AIM OF THE TASK: When you answer, give every record back exactly as written.

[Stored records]
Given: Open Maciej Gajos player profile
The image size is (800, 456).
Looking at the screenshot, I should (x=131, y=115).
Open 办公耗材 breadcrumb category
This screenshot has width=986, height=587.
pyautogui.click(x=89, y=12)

TASK RESPONSE:
Given: Open Maciej Gajos player profile
The image size is (800, 456).
Looking at the screenshot, I should (x=131, y=115).
Open 办公耗材 breadcrumb category
This screenshot has width=986, height=587.
pyautogui.click(x=89, y=12)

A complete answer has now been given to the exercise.